No final word on naming
The FDA has not settled on a comprehensive nonproprietary naming policy for biosimilars. For now, the FDA has assigned Zarxio® the “placeholder nonproprietary name,” “filgrastim-sndz,” but cautioned that the name “should not be viewed as reflective of the agency’s decision on a comprehensive naming policy for biosimilar and other biological products.” The FDA’s press release indicates that the agency intends to release draft guidance on the naming of current biologics and biosimilars in the near future.

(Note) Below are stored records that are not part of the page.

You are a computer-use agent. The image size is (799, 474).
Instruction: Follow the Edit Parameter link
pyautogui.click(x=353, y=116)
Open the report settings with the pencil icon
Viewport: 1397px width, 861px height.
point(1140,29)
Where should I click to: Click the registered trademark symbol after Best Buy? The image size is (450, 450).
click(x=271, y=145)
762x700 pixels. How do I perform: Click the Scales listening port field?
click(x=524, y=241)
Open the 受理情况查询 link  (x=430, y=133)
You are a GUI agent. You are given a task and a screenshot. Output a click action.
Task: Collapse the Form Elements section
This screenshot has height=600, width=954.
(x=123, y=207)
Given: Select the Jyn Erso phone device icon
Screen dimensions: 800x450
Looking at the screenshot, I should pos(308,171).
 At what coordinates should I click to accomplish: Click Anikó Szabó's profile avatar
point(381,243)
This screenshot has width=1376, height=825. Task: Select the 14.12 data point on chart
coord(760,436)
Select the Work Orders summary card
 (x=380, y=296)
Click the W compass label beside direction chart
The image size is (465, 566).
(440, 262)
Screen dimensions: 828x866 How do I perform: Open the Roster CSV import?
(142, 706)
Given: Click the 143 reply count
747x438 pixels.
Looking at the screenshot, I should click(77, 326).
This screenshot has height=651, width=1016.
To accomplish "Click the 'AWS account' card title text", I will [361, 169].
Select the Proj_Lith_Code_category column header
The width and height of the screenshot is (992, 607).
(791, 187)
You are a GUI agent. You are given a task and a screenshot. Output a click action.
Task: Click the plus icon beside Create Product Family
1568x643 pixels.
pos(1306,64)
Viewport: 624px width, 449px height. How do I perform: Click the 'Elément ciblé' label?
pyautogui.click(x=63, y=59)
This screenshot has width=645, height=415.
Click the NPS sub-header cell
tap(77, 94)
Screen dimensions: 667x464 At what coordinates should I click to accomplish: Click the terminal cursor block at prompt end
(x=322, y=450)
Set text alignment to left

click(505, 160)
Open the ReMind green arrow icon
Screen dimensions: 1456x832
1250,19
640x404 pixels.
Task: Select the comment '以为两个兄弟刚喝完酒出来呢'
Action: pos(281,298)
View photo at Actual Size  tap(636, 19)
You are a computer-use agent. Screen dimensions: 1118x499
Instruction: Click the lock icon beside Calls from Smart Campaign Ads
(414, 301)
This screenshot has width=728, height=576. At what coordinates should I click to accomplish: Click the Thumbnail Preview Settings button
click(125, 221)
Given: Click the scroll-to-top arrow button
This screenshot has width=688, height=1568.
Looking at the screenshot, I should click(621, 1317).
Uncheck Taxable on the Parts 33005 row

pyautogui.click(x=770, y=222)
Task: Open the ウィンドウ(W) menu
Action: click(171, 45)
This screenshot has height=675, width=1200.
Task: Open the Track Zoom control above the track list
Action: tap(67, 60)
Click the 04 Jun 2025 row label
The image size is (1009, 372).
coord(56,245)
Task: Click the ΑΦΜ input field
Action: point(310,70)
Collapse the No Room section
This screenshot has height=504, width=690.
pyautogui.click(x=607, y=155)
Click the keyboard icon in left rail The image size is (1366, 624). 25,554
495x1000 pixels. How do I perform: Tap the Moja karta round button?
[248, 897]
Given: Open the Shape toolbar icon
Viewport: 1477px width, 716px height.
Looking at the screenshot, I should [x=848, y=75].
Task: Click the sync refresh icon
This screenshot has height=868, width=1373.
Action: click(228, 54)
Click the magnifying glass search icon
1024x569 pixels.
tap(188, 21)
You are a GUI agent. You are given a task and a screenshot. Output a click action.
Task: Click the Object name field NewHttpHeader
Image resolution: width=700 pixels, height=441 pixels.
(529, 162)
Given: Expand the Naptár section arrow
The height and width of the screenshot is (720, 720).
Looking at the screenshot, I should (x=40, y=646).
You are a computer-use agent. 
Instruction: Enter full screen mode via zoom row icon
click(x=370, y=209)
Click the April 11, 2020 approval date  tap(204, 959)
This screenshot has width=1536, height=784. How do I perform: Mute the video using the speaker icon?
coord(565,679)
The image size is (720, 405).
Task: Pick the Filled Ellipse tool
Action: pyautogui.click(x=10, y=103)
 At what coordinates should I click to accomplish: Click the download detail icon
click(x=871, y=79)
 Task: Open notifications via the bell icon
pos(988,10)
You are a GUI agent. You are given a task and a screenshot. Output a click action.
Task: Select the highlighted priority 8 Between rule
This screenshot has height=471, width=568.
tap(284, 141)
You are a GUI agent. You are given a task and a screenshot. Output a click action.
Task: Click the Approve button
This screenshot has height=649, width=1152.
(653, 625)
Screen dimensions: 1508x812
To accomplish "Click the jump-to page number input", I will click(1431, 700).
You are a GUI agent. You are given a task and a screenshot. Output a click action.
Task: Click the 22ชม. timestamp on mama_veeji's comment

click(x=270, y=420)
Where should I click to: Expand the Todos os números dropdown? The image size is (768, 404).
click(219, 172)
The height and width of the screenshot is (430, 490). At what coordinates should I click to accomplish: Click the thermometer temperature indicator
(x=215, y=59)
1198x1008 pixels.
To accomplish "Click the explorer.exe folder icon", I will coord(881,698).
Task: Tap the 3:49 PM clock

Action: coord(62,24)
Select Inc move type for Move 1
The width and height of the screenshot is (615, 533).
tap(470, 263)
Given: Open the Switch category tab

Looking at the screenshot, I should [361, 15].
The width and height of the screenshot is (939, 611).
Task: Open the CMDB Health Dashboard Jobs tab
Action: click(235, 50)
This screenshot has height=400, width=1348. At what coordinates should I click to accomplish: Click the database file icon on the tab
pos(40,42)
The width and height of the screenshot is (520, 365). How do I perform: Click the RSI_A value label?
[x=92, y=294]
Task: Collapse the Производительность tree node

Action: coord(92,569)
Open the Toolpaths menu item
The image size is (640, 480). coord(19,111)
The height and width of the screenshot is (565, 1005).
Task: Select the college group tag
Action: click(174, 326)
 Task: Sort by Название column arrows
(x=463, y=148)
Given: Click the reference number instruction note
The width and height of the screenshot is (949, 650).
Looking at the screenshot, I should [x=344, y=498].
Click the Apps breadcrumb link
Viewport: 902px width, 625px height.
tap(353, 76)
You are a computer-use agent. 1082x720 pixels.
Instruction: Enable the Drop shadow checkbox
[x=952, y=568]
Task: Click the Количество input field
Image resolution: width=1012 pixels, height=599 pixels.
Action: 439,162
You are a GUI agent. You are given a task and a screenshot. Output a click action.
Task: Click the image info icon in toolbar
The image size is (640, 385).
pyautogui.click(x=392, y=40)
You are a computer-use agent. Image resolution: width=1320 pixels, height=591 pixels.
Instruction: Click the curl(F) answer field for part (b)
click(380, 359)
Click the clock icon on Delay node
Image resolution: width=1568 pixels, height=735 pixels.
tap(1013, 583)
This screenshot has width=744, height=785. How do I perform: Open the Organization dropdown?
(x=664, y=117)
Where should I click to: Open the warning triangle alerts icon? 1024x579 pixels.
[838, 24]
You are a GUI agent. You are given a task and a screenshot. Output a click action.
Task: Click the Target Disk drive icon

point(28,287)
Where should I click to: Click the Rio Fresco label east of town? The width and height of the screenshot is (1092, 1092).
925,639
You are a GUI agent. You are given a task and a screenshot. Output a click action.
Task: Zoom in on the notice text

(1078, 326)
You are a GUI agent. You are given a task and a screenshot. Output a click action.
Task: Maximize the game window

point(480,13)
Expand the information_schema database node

Testing the limits of BPCIA in the courts
Sandoz and Amgen are involved in an ongoing legal battle over Zarxio®. On March 19, 2015, the district court denied Amgen’s motion for a preliminary injunction to block the sale of Zarxio® in the U.S. and Amgen’s request to force Sandoz to comply with the disclosure and pre-litigation procedures of the BPCIA. Slip op. at 2, 9-14. In its recent ruling, the district court acknowledged that “Sandoz did not engage in the [BPCIA] disclosure and dispute resolution process,” but stated that its non-compliance was “within its rights,” and dismissed Amgen’s conversion and unfair competition claims. Id. at 2. Specifically, with regard to Sandoz’s failure to provide its biosimilar application to Amgen or engage in the pre-litigation patent disclosure provisions, the district court noted that Sandoz “traded in the chance to narrow the scope of potential litigation with Amgen through subsection (l)’s steps, in exchange for the expediency of an immediate lawsuit. The BPCIA’s plain language and overall statutory scheme support a reading that renders this decision entirely permissible.” Id. at 12. The district court also rejected Amgen’s arguments that Sandoz prematurely provided its 180-day notice of intent of commercial marketing because it was done before Sandoz received FDA approval for its product. The district court held that while “FDA approval must precede market entry,” no such prior approval is required for providing notice of intent to engage in commercial marketing under the BPCIA. Id. at 13. Moreover, the district court concluded that adopting Amgen’s reading of the BPCIA would further extend the twelve-year period of exclusivity by an additional six months, contrary to the intent of the Act. Id. at 13-14.
In addition to the recent legal and regulatory activity related to Zarxio®, Janssen Biotech, Inc. is involved in litigation adverse to Celltrion and Hospira Inc., related to Celltrion’s attempt to secure approval for Remsima®, its proposed biosimilar of Janssen’s Remicade®. In the wake of the recent Amgen v. Sandoz decision, these litigations are also testing the bounds of the BPCIA. The FDA recently postponed a hearing, originally scheduled for March 17, 2015, on Celltrion’s Remsima® in view of pending information requests from the FDA. The next several months should be very interesting and hopefully will provide some additional insights into the effect and force of notice and disclosure provisions of the BPCIA, as well as, shedding additional light on the FDA’s biosimilar review process.